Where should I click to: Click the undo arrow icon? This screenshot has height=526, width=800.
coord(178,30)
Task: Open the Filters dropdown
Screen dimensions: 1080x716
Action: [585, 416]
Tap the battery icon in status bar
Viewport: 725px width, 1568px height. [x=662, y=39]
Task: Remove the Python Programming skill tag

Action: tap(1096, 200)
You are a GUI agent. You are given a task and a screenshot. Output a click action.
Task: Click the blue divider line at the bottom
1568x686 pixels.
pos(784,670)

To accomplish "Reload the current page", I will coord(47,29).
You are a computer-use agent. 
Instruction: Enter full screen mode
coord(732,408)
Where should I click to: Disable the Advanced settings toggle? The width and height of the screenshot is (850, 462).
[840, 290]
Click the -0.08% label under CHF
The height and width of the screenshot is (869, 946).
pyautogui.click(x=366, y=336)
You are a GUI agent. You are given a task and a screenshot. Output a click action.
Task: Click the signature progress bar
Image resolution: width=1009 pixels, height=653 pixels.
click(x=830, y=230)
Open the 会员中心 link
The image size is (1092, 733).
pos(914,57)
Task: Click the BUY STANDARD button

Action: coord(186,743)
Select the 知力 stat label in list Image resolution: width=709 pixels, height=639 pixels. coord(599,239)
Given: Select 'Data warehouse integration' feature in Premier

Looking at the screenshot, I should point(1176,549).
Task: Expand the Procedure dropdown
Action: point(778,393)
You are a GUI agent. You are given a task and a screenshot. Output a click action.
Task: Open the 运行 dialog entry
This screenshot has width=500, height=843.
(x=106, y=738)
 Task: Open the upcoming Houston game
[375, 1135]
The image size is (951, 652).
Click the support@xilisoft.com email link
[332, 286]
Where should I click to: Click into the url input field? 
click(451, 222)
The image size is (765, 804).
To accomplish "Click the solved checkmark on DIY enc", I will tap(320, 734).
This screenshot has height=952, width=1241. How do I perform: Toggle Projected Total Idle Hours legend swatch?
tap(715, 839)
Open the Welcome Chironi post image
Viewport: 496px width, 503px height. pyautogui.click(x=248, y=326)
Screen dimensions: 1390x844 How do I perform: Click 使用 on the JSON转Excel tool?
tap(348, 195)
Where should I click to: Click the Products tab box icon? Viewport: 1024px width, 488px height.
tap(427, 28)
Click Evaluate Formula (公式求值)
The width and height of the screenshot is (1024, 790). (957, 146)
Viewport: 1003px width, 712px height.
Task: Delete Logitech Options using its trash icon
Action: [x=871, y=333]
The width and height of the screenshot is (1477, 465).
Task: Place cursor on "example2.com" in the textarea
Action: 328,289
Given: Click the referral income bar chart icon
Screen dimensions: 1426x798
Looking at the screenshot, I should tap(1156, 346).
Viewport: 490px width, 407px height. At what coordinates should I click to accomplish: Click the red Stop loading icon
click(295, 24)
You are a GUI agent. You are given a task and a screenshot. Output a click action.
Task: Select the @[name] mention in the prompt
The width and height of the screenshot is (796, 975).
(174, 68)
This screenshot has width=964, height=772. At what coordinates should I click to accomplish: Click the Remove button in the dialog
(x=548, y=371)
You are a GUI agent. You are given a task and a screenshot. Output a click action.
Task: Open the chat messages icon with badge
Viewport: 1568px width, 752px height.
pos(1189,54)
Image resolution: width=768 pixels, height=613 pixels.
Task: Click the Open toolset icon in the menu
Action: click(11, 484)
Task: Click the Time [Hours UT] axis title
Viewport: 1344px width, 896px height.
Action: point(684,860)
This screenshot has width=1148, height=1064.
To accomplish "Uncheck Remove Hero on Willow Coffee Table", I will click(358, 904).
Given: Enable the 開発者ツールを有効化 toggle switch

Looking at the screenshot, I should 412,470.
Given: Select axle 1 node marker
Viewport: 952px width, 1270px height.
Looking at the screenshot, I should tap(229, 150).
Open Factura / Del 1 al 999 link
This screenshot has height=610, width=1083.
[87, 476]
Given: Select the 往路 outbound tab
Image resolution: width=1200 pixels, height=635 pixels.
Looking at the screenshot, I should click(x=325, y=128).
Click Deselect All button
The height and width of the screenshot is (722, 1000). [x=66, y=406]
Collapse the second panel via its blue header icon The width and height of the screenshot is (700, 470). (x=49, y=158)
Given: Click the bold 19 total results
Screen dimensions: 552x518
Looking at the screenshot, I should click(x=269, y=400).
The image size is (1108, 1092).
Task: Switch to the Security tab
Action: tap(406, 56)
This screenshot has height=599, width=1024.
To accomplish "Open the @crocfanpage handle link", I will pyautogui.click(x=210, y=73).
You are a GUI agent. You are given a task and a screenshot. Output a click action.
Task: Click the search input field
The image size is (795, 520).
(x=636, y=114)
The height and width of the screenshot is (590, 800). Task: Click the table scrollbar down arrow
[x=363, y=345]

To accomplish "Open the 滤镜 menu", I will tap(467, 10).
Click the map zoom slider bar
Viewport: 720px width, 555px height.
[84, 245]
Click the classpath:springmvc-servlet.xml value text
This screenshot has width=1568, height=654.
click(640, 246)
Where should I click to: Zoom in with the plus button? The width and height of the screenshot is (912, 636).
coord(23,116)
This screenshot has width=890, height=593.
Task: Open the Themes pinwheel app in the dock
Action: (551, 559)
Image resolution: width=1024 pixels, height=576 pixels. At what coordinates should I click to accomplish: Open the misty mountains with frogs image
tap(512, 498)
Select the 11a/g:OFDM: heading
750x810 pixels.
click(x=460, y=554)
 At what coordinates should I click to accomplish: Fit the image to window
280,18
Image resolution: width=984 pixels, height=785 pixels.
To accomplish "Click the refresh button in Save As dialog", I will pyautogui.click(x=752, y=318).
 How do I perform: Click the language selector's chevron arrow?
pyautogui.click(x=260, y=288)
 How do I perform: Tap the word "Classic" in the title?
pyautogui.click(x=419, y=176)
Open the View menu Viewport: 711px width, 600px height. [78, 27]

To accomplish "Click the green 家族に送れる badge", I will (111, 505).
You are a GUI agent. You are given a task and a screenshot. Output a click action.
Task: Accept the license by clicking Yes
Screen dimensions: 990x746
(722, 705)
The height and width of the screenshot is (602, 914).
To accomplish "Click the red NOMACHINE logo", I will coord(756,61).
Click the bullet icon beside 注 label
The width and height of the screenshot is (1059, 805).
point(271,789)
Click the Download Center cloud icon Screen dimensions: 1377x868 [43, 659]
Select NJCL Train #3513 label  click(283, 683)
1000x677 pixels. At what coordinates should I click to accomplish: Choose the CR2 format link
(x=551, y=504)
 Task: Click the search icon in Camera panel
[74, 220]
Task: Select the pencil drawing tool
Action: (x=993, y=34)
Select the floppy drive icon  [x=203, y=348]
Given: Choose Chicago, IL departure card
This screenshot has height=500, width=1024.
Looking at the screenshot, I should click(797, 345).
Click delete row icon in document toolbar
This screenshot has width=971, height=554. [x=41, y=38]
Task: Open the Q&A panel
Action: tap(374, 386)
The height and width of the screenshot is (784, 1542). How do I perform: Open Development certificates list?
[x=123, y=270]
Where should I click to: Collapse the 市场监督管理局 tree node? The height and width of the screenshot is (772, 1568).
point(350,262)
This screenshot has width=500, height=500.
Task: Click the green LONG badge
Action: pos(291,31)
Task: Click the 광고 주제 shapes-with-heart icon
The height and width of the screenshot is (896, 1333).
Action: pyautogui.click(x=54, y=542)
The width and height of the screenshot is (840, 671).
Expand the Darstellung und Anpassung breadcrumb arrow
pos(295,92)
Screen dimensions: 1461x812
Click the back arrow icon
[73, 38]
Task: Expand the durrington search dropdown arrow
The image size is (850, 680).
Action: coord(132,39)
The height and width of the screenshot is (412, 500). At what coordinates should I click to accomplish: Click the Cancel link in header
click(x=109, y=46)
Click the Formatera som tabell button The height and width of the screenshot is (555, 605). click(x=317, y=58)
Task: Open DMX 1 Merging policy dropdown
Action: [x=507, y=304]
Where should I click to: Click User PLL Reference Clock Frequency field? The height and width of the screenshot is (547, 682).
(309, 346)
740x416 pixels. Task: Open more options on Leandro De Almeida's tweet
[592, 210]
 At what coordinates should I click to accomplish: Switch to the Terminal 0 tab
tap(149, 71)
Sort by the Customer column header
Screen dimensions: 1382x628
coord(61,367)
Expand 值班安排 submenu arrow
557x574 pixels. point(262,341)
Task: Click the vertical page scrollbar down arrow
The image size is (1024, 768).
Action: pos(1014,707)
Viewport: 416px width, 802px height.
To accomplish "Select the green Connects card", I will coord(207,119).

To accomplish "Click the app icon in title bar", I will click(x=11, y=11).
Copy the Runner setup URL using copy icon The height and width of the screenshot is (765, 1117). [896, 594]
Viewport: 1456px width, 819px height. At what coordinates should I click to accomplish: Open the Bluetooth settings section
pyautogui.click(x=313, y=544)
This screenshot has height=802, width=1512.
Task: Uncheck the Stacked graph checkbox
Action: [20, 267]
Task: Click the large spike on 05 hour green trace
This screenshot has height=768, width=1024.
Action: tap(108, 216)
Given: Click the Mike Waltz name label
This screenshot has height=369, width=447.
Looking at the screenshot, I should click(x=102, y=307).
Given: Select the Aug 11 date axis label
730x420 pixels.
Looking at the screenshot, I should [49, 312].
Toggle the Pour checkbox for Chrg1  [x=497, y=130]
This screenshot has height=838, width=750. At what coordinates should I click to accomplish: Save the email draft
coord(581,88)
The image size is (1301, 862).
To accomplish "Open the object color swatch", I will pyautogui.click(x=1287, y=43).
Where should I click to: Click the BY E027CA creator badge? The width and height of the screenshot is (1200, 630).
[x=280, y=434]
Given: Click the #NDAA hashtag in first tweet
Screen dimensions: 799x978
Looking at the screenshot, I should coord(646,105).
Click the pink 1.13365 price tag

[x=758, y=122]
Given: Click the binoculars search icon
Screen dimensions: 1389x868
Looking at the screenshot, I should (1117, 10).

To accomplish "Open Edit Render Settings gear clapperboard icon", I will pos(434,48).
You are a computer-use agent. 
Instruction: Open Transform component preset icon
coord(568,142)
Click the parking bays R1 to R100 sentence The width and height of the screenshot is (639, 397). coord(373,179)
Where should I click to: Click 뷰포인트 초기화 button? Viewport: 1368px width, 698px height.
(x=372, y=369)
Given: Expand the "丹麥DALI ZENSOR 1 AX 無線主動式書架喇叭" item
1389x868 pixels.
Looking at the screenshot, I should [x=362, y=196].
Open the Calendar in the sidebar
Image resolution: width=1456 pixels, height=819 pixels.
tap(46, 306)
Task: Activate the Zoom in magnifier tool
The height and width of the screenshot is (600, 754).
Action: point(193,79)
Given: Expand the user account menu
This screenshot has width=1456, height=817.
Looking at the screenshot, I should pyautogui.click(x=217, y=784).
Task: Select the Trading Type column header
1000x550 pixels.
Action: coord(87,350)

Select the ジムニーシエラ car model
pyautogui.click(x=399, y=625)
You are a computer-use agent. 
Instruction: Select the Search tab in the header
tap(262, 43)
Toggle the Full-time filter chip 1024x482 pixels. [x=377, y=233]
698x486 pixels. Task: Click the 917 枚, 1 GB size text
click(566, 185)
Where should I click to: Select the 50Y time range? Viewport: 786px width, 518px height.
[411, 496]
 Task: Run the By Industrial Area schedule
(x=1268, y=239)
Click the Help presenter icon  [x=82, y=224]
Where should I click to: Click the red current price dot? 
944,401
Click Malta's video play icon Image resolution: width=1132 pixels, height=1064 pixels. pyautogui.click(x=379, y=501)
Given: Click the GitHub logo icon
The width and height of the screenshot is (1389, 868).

__________

#### [Work instructions]
When you reach the line holding "The image size is (951, 652)." in the records above, begin reproducing exactly, stop after the line holding "Task: Open the chat messages icon with badge", and output nothing else.

#### [Finished task]
The image size is (951, 652).
Click the support@xilisoft.com email link
[332, 286]
Where should I click to: Click into the url input field? 
click(451, 222)
The image size is (765, 804).
To accomplish "Click the solved checkmark on DIY enc", I will tap(320, 734).
This screenshot has height=952, width=1241. How do I perform: Toggle Projected Total Idle Hours legend swatch?
tap(715, 839)
Open the Welcome Chironi post image
Viewport: 496px width, 503px height. pyautogui.click(x=248, y=326)
Screen dimensions: 1390x844 How do I perform: Click 使用 on the JSON转Excel tool?
tap(348, 195)
Where should I click to: Click the Products tab box icon? Viewport: 1024px width, 488px height.
tap(427, 28)
Click Evaluate Formula (公式求值)
The width and height of the screenshot is (1024, 790). (957, 146)
Viewport: 1003px width, 712px height.
Task: Delete Logitech Options using its trash icon
Action: [x=871, y=333]
The width and height of the screenshot is (1477, 465).
Task: Place cursor on "example2.com" in the textarea
Action: 328,289
Given: Click the referral income bar chart icon
Screen dimensions: 1426x798
Looking at the screenshot, I should tap(1156, 346).
Viewport: 490px width, 407px height. At what coordinates should I click to accomplish: Click the red Stop loading icon
click(295, 24)
You are a GUI agent. You are given a task and a screenshot. Output a click action.
Task: Select the @[name] mention in the prompt
The width and height of the screenshot is (796, 975).
(174, 68)
This screenshot has width=964, height=772. At what coordinates should I click to accomplish: Click the Remove button in the dialog
(x=548, y=371)
You are a GUI agent. You are given a task and a screenshot. Output a click action.
Task: Open the chat messages icon with badge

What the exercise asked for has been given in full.